DNR seeks comment about alcohol use at state park beaches

Tuesday, December 15, 2015
FILE PHOTO / Iowa DNR officers have used an increased presence to limit rowdy behavior at Gull Point State Park Beach in the past. The Department of Natural Resources is seeking public comment about alcohol use at state park beaches in the future.

In the past, Iowa Department of Natural Resource officials have used "special enforcements" to curtail alcohol-fueled behavior in places like Gull Point State Park Beach.

Officers have set up check points to verify IDs.
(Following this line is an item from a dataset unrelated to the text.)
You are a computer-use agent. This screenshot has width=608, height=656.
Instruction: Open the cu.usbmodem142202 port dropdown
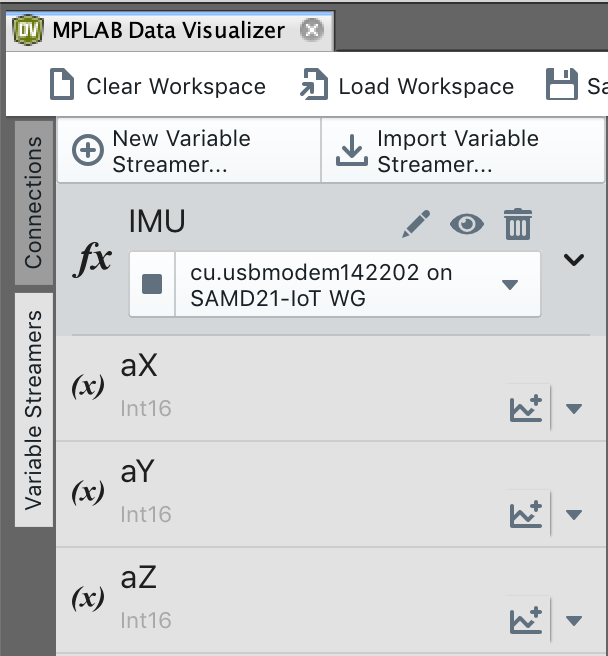point(510,284)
The Dickinson County Sheriff's Office and county attorney's office have worked with state officials to bring charges to court.

"There is a problem when people, shall I say, overindulge," said Frank Rickerl, a supervisor for the Iowa Department of Natural Resources' Northwest District. "We have some problems with fights, domestic (disturbances) or minors using alcohol."

Gull Point's beach near Highway 86 in Dickinson County has been an issue "throughout the summer," over the past decade.

"But it peaks on the holidays for us," Rickerl said. "At beaches closer to urban centers, it's a day-in-day-out occurrence for them."

The DNR is seeking informal public comment on ways to reduce the number of alcohol-related incidents at Iowa's parks and recreation areas.

"In the past several years, we have had a number of concerns voiced to us regarding problems associated with alcohol consumption at multiple state park beaches which threaten the safety of both the public and park personnel," said Todd Coffelt, chief of the Iowa State Parks Bureau.

Comments may be directed to Jessica Manken at 515-725-8488 or Jessica.Manken@dnr.iowa.gov through close of business on Monday, Dec. 21.

"It is the people using the beaches that can give us the best information and ideas going forward in trying to find solutions to address some of the issues we have had related to alcohol over the years," Coffelt said.

The comments will be reviewed by DNR staff to determine the best course of action moving forward. Rickerl notes that some public-access beaches have banned alcohol altogether.

"We're just asking for public comment on it right now," Rickerl said.